The image linked here shows the source page for this profile. The source page identifies the user that attached the record, includes links for viewing the source, and provides hints for additional record linking based on the established records (described in detail below).

How do users find records to attach to the Family Tree?

There are three ways that sources become attached to a profile on the Family Tree: record hints, search, and private information.

First, the most common way that a source becomes attached to a profile is through a record hint. These appear in the upper right hand of the screen when on an individual’s profile page or are sometimes sent to users through an email campaign. These hints are generated using the matching algorithm that FamilySearch has developed which is based on a neural net using training data generated by genealogists.

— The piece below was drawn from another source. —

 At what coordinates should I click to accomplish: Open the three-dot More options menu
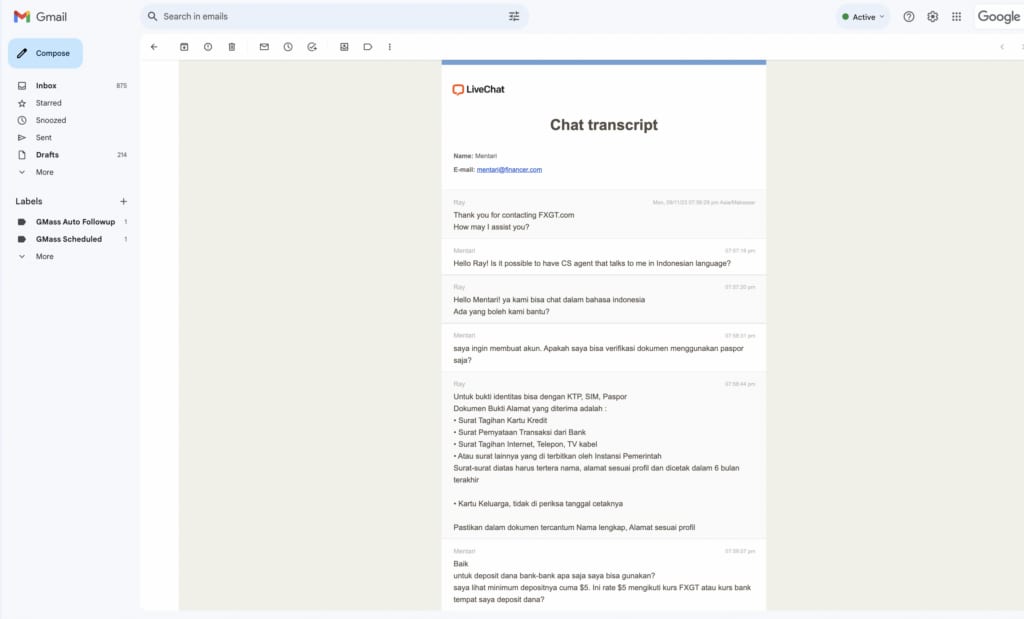[390, 47]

Second, users will use the search features on FamilySearch to look for a person in various records. This approach allows the user to specify which features to use to search for the person including their name, birth place, birth year, family member names, residence place, and race. They can employ narrow or wide ranges around dates of life events and include wild cards that allow a search query like: J* Pri?e which would search for anyone with a first name that that starts with J and has a surname that has the letters Pri_e where the blank could be any character. These advanced search features allow users to find records that get missed by the record hint algorithms.

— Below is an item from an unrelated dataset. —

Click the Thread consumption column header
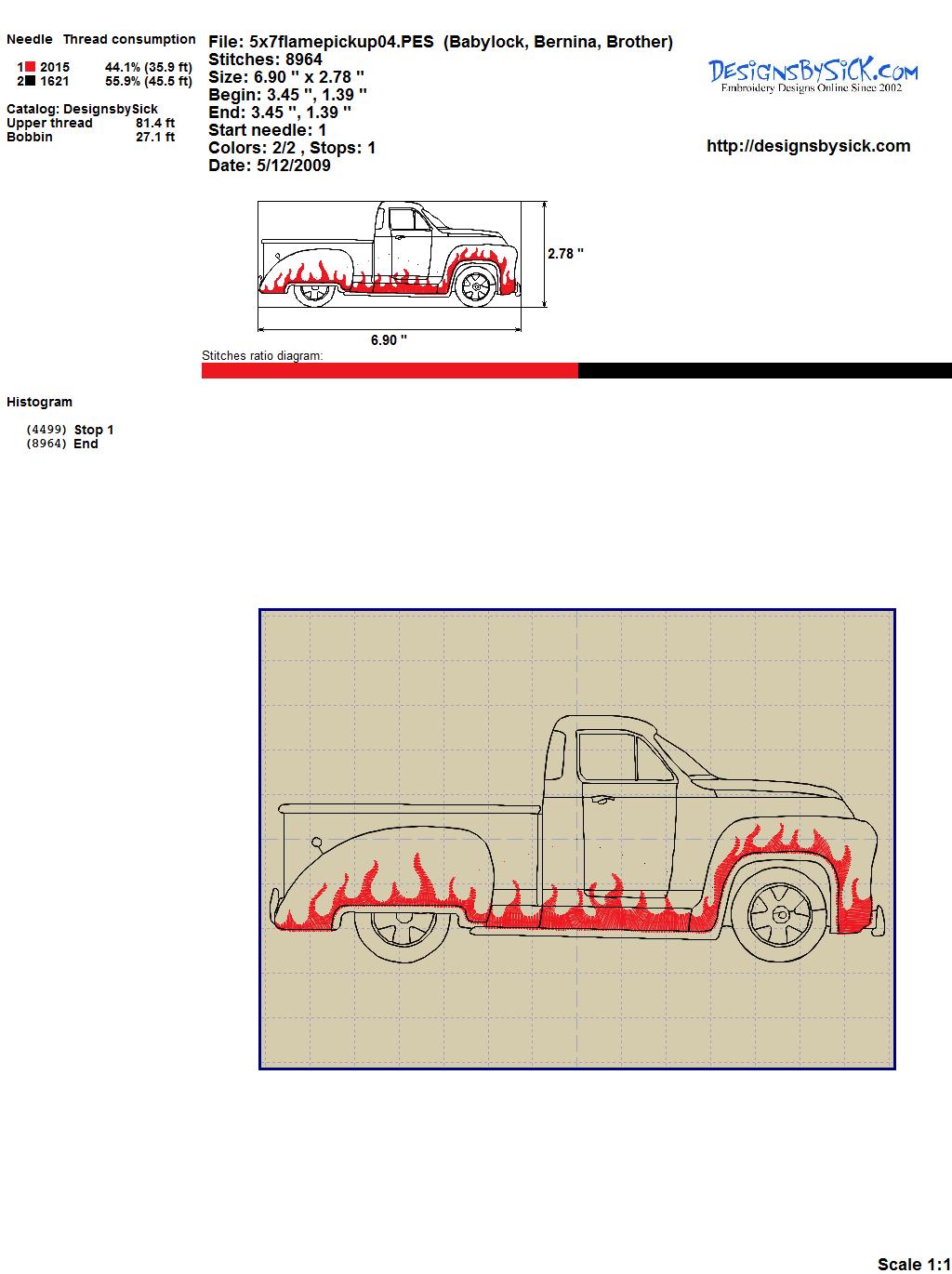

Third, users find records in some other way, either through a manual search through all of the records for a particular town or using research compiled in other books or sources. Also, all of the other major genealogical websites (Ancestry, FindMyPast, MyHeritage) provide record hints and search tools and their users us this information that they find on other websites and attach the same sources to profiles on FamilySearch.

Does FamilySearch verify the links?

FamilySearch does not have an automated process to check whether records are attached to the correct person. Many of the sources that are attached are based on record hints provided by FamilySearch. Their match algorithm sets their precision threshold at 95% so that the links are highly likely to be a match, and the user plays a key role in providing a final validation before linking the source.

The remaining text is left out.